The river runs beside the road and we could see the impressive buttressed, five arched stone bridge, which dates from 1651-2. It is one of only four or five of its kind in the country and replaced a wooden bridge on the site which once spanned the River Leven.

"I think it is worth a picture", called out Tetley.

"OK", replied Dad, lining up the camera.

Allen had turned his attention downstream and called out, "look at that large weir, that has been built to control the flow. I think we should have a picture of that too, to give a full appreciation of the river at this point."

Incidentally the distant bridge links a small island to the left bank.

"Time to get on up the hill", said Dad, turning away from the river and marching determinedly along the road.

Shaun instructed, "it's left at the junction along the road to Lakeside and immediately after crossing the railway bridge we take the unsurfaced track left."

The scene ahead was now dominated by our objective.

Again Shaun issued his instructions once on the unsurfaced track, "we soon take the signed path on the right."

Reading the sign, Little Eric remarked, "yes we are certainly on the right route."

The climb started in earnest, and these are some of the 48 steps that initially helped with the gradient.
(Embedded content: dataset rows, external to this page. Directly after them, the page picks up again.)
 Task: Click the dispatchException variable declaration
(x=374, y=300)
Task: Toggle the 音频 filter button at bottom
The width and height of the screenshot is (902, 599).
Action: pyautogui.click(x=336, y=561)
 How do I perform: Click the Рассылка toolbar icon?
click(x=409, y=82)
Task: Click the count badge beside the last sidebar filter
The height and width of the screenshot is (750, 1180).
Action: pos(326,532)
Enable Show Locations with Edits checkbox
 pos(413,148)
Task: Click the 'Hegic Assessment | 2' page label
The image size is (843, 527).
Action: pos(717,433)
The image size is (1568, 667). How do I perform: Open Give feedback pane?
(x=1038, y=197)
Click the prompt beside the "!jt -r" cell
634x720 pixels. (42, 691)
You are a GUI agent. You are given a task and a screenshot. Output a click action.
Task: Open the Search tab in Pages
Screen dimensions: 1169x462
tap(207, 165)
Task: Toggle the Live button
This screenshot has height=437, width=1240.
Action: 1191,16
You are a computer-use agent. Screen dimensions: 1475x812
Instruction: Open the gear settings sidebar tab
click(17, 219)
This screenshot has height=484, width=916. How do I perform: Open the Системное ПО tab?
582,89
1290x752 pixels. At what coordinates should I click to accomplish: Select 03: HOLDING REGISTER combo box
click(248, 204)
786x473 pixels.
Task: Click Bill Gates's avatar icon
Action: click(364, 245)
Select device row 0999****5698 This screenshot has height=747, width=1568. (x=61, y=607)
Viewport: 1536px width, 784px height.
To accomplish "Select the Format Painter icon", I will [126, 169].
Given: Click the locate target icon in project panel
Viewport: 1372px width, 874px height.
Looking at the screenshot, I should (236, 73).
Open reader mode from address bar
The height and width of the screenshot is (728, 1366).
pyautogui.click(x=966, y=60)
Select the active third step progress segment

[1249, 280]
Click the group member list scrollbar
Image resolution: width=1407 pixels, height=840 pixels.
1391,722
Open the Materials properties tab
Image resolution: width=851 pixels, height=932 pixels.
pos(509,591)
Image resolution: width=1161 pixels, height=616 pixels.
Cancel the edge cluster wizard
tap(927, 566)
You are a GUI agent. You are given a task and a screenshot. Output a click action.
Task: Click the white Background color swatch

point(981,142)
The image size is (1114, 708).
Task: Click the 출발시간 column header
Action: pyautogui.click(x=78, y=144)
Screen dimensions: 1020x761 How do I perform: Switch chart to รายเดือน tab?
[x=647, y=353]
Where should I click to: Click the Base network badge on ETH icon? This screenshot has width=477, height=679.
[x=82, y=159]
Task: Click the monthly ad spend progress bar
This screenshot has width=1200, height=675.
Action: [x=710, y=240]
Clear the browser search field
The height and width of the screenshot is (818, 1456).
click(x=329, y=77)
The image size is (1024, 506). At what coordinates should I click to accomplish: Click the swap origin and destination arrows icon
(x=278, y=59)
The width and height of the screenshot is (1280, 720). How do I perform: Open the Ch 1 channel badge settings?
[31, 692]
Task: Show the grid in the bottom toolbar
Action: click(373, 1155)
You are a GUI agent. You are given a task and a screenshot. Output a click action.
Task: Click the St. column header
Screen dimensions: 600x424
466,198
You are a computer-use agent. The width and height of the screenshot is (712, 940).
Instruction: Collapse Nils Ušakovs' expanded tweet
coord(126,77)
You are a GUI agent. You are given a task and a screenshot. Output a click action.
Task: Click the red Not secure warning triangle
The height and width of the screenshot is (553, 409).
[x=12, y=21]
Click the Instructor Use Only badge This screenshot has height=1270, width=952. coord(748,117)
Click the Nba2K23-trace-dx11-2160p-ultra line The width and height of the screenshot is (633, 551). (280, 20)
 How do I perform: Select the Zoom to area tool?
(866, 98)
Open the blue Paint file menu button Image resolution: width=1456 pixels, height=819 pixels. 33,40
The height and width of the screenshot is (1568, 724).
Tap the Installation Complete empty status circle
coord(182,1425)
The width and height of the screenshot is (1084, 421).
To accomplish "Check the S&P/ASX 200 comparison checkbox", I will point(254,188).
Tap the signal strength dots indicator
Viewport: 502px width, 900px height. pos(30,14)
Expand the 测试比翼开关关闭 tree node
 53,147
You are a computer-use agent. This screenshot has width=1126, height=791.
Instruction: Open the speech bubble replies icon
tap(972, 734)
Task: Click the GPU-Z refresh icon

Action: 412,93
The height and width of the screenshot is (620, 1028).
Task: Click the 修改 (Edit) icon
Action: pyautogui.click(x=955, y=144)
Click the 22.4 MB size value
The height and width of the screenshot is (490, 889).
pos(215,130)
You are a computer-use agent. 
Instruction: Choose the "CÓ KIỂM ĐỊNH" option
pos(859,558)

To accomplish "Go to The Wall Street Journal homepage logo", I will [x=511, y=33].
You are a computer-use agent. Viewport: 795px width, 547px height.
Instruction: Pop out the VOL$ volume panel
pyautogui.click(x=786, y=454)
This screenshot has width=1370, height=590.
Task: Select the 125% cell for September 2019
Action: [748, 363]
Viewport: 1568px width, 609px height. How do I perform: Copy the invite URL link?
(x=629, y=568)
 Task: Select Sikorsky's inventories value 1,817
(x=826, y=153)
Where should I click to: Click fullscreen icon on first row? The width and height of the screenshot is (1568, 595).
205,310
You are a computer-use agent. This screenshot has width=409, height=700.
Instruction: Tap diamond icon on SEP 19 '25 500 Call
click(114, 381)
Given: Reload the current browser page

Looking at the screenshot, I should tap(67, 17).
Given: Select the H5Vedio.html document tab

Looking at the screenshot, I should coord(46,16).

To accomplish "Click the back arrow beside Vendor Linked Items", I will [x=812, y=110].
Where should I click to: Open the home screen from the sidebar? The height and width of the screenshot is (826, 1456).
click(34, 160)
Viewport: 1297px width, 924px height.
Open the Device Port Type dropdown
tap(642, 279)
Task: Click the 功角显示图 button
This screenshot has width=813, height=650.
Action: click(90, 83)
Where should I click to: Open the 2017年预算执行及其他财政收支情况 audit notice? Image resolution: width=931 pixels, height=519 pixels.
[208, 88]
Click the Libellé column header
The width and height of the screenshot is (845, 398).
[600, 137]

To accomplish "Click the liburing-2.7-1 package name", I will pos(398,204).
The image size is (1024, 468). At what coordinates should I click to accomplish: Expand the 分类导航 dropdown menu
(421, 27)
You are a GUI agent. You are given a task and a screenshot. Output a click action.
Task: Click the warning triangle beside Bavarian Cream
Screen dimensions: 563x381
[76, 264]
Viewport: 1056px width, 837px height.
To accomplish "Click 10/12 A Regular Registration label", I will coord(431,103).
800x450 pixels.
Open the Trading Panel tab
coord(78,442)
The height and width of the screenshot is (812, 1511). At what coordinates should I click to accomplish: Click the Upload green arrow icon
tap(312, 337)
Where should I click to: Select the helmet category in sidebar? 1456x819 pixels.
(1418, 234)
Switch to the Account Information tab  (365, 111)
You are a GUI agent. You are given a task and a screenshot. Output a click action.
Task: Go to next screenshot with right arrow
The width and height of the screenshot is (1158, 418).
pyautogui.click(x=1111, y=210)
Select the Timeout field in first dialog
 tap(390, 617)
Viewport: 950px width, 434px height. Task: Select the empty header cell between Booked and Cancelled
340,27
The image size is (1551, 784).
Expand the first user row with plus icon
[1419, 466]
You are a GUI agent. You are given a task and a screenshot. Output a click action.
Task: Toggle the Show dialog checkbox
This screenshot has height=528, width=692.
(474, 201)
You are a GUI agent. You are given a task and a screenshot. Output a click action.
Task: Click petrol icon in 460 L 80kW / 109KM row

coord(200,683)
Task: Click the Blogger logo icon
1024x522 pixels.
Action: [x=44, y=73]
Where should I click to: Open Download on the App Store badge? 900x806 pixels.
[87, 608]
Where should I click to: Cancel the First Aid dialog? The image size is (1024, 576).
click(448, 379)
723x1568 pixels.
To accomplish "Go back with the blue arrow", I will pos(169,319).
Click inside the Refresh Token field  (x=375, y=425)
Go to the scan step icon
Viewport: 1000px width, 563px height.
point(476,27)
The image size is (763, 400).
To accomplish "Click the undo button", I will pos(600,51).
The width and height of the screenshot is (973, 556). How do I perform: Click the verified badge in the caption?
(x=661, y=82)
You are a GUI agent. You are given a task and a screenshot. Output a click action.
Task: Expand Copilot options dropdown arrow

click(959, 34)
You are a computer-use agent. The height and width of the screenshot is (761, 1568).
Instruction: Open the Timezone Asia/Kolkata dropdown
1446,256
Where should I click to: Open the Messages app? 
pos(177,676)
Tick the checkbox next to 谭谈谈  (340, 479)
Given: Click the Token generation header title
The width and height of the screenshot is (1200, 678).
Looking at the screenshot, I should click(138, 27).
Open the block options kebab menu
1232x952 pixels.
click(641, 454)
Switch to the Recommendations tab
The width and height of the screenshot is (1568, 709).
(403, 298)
Some of you may be thinking, not 39 steps as in the title of the famous book by John Buchan. This was indeed what both Uncle Brian and Uncle Eric said when Dad mentioned the number to them!

At the top, Shaun said, "we now keep on this path for another 300 yards then follow it on as it swings sharp right."

The way climbed on and we made the suggested detour to the view point to Hampsfell & Newton Fell, but due to the deteriorating weather this was largely lost in the snow clouds. Rejoining the main path it was just a short climb to reach the tall tower close to the summit of the fell.

"There is an inscribed tablet set into the wall", said Little Eric. "What does it say?"

Allen had got the Wainwright guide in his paws. "Right here is what Wainwright says about this." -

'This memorial tower-cum-summerhouse is indicated on old two and a half inch Ordnance Survey maps as Pennington Lodge Tower. It is no longer kept in repair. A tablet high on the south wall is inscribed as follows:


"That was truly when Britannia Ruled the Waves", added Tetley.

"So are we at the summit?", asked Little Eric, who was eager to tick of another Outlyer and have his picture taken.

Shaun replied, "well I reckon that many consider this to the be top, but if you look at the map, the spot height is just a little way to the north-east."

"I have brought a note of the grid reference for the summit from the last time", said Dad, "but if I remember rightly there is actually no doubt about it."

So leaving the tower behind we set off through the trees and soon reached a grassy mound that was clearly the highest point. We quickly scrambled our of the rucksack and settled for our picture, Little Eric calling out, "that's 89 ticked off now."

Now all that remained was to return via the outwards route, the higher set of steps also helping now with the descent.

Further on we encountered the 48 steps again, Dad suddenly stopping in his tracks.

"What's the matter?", asked Grizzly

"Well it is January, but unbelievably there are blooms on this rhododendron bush."


As Dad got his boots off and we decamped to the car Allen said with a laugh, "time for some refreshment now I guess?"

"Yes Lads, I'm ready for some tea and cake."

First however we stopped at the new Booths store in Milnthorpe for a few items, then it was on to the large cafe at Beetham Garden Centre. Here Dad had a nice scone with butter and jam, with to drink a pot of tea (leaf), with extra hot water. It was Dad's kind of cafe!

As he then drove us home, Little Eric echoed the thoughts of us all, "thanks for another grand day out."